The birth of our second son is drawing ever nearer (there have been many half scares in the last week, but don’t worry the bags are packed and the route to the hospital is ingrained upon my memory so I can do it in the middle of the night when part of me might still be in bed…Shan is also bearing up very well).  As our family is about to change in a massive way I was interested to read in the Irish Times that apparently I will get an “increase of happiness” only one-half of that which I experienced when Thomas (our first son) was born.  Furthermore, apparently by now my happiness that increased after Thomas was born has subsided to “pre-child” levels. Of even more concern is that if we have a third child “the increase in parental happiness” will be “negligible”. 
These are all findings from a new study published in Journal of Demography and written by Mikko Myrskyla (professor of demography at LSE and director of the Max Planck Institute for Demographic Research in Rostock, Germany) and Rachel Margolis (assistant professor from Western University’s Faculty of Social Science). The research is based upon data obtained from the British Household Panel Survey and the German Socio-Economic Panel.

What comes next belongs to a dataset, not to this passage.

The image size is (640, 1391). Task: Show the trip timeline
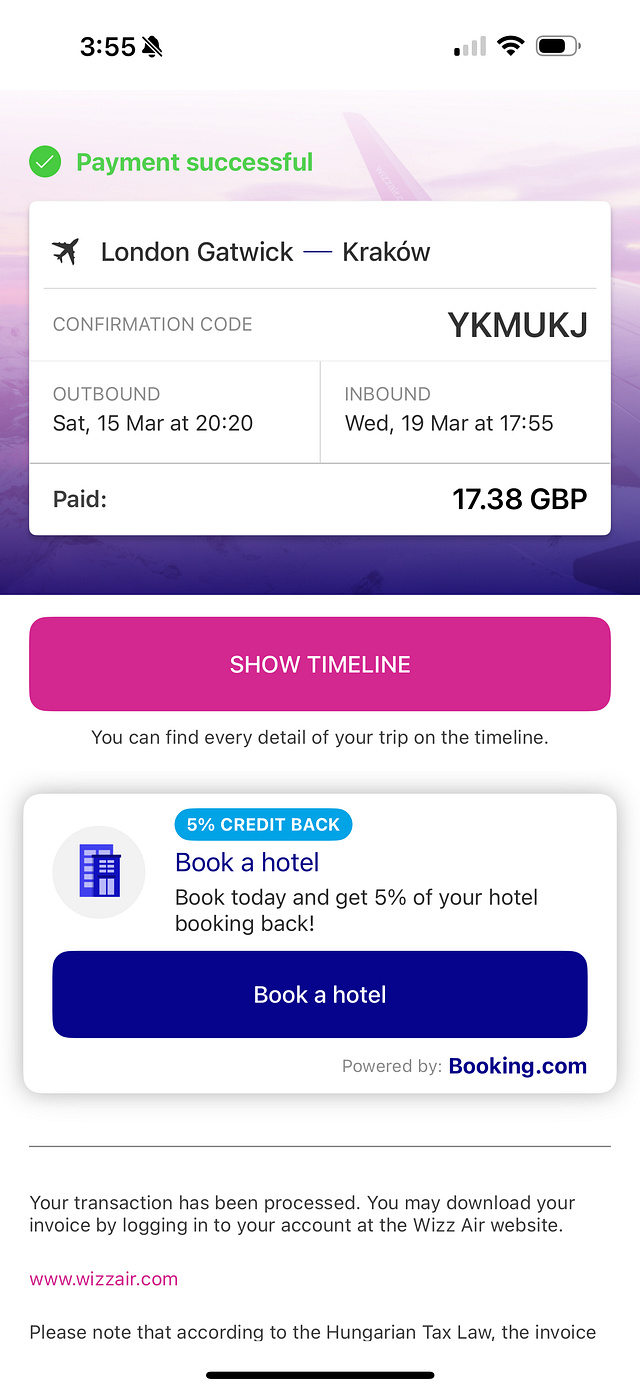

It tracked parents for 18 years after the birth of their children.  According to Myrskyla:

“The arrival of a third child is not associated with an increase in the parents’ happiness, but this is not to suggest they are any less loved than their older siblings…

Instead, this may reflect that the experience of parenthood is less novel and exciting by the time the third child is born or that a larger family puts extra pressure on the parents’ resources.” Apparently there is no difference in the level of happiness for parents before and after having children in the long run.  Further, the level of happiness for parents who have children when they are older is higher and more sustained than for those who have children when they are teenagers. As Margolis comments:

“The fact that among older and better-educated parents, wellbeing increases with childbearing, but the young and less-educated parents have flat or even downward happiness trajectories, may explain why postponing fertility has become so common.” A couple of thoughts. One, what is counted as happiness? Is it based upon material wellbeing? The feeling at 3am as you try and rock your hysterical child to sleep? The slowly expanding waistline as you no longer exercise? The inability to go out on Friday night and have a good time with your friends? I would think that if you measure these things, then yes children are unlikely to make you happy. But would the answers be different if we ask parents when they are at retirement age and their children are having children? Could we really say that parents would say that there is no difference in their happiness then? And anyway, is happiness the right thing to be measuring? What about joy? I might be supremely unhappy at 3am in the morning but my heart is full of joy at the sight of my son (even if the joy is buried deep down at that particular point in time…) Also, are children to be measured only, or even primarily, on the impact that they have on their parents’ happiness/well being? Or are they something to be treasured despite the fact that they might not make us “happier” than before. (Having seen the comments in the last few years about children as a parents’ “right” then perhaps the “wellbeing” and feelings of the parents do come first for many people.) I think any parent would agree that after you have children, you realise that there are lots of things that you can live without. But having a child adds one thing to a small pile labelled “can’t live without”. No matter how many reports state that they won't make us “happier” in the long run.